* **PROMPT**
In the news report on the delayed 9/11 hearings, what did the Defence Health Agency spokesman say briefly delayed the judge's medical evacuation?

* **SOURCE EXTRACT**
━━━━━━━━━━━━━━━━

9/11 hearings at Guantánamo delayed after judge flown out for eye surgery

Khalid Sheik Mohammed, the accused mastermind of the 9/11 attacks.
Khalid Sheik Mohammed, the accused mastermind of the 9/11 attacks. Photograph: AP

The military tribunal hearings against Khalid Sheikh Mohammed and four other alleged 9/11 conspirators have been stalled after the judge was flown out for emergency eye surgery.

At 7pm on Tuesday evening Parrella summoned defence and prosecution lawyers and informed them he was being flown out of the US military base in south-east Cuba back to the mainland for urgent medical treatment.

The judge was flown out on Wednesday, after his wife, Jennifer Parrella, tweeted overnight to accuse the military’s medical insurance provider, for a delay which she said threatened her husband’s sight in one eye.

Kevin Dwyer, a spokesman for the Defence Health Agency, said on Wednesday that “at no time” did the insurance company refuse to evacuate the patient.

“A lack of available aircraft briefly delayed the medical evacuation, but this situation has been rectified,” Dwyer said. “The Department will work to ensure future extraction delays are avoided.”

The Office of Military Commissions issued a brief statement that read: “Due to a medical issue impacting the military judge’s ability to work, the rest of the session is cancelled.”

Parrella was made judge in the 9/11 case last August, taking control of a case that has been dogged by false starts, procedural delays and controversy over the military commissions themselves. The defendants, accused of having orchestrated the attacks on the World Trade Centre and the Pentagon killing nearly 3,000 people, were first charged in 2008. But the case is still in its preliminary phase, with a trial not expected to begin before 2020 at the earliest.

━━━━━━━━━━━━━━━━

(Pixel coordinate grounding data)
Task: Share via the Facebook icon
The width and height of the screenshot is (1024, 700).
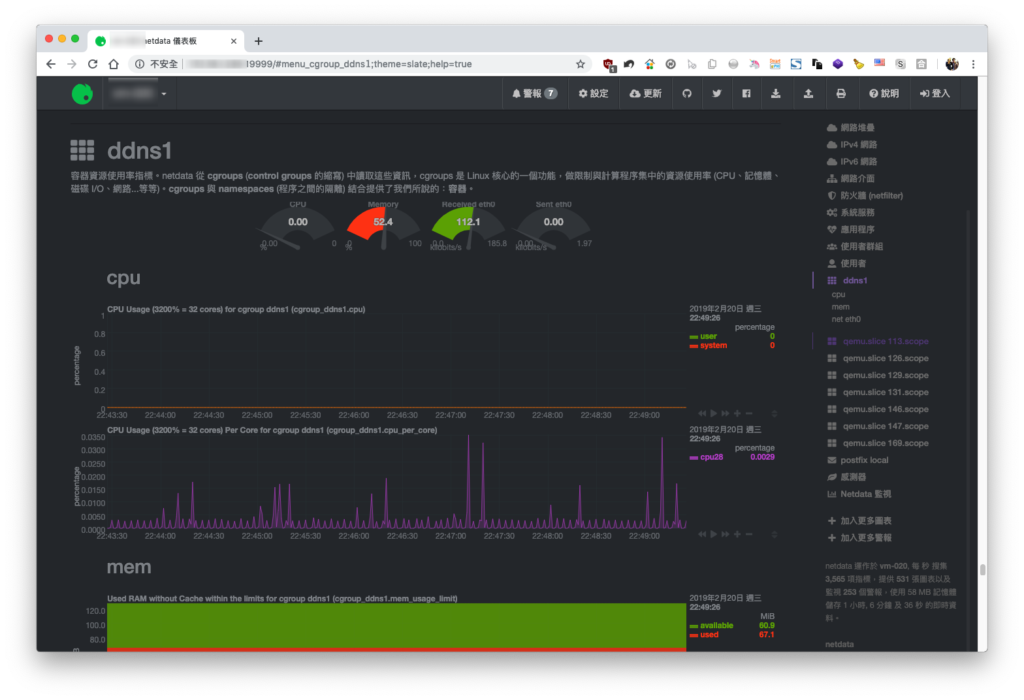Action: click(x=746, y=93)
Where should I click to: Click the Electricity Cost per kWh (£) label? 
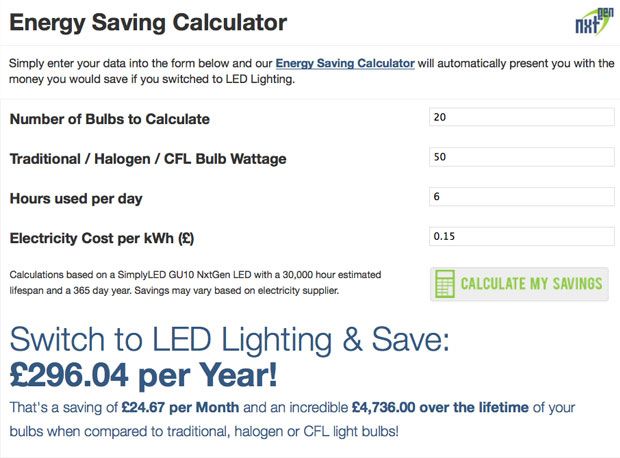pyautogui.click(x=102, y=238)
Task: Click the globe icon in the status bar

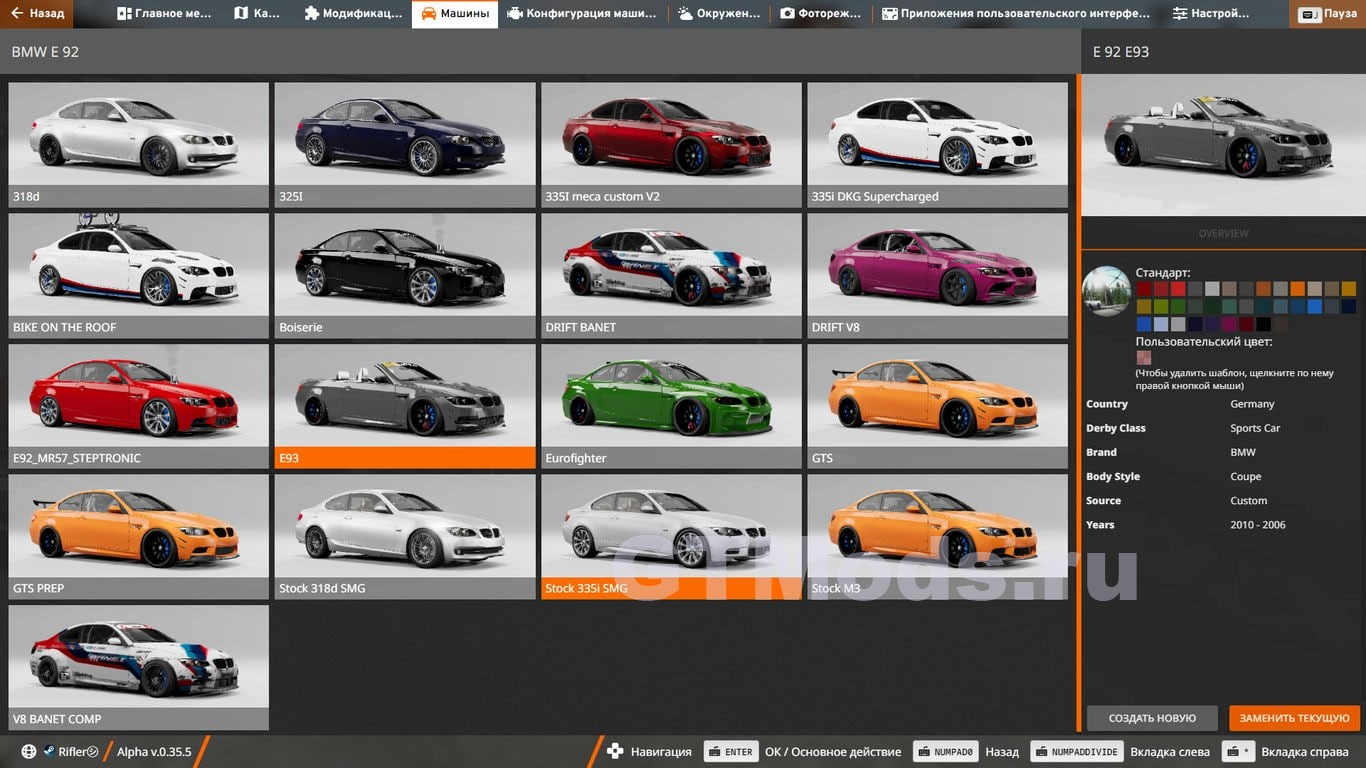Action: click(29, 752)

━━━━━━━━━━━━━━━━

* **RESPONSE FOR THIS EXERCISE**
A lack of available aircraft.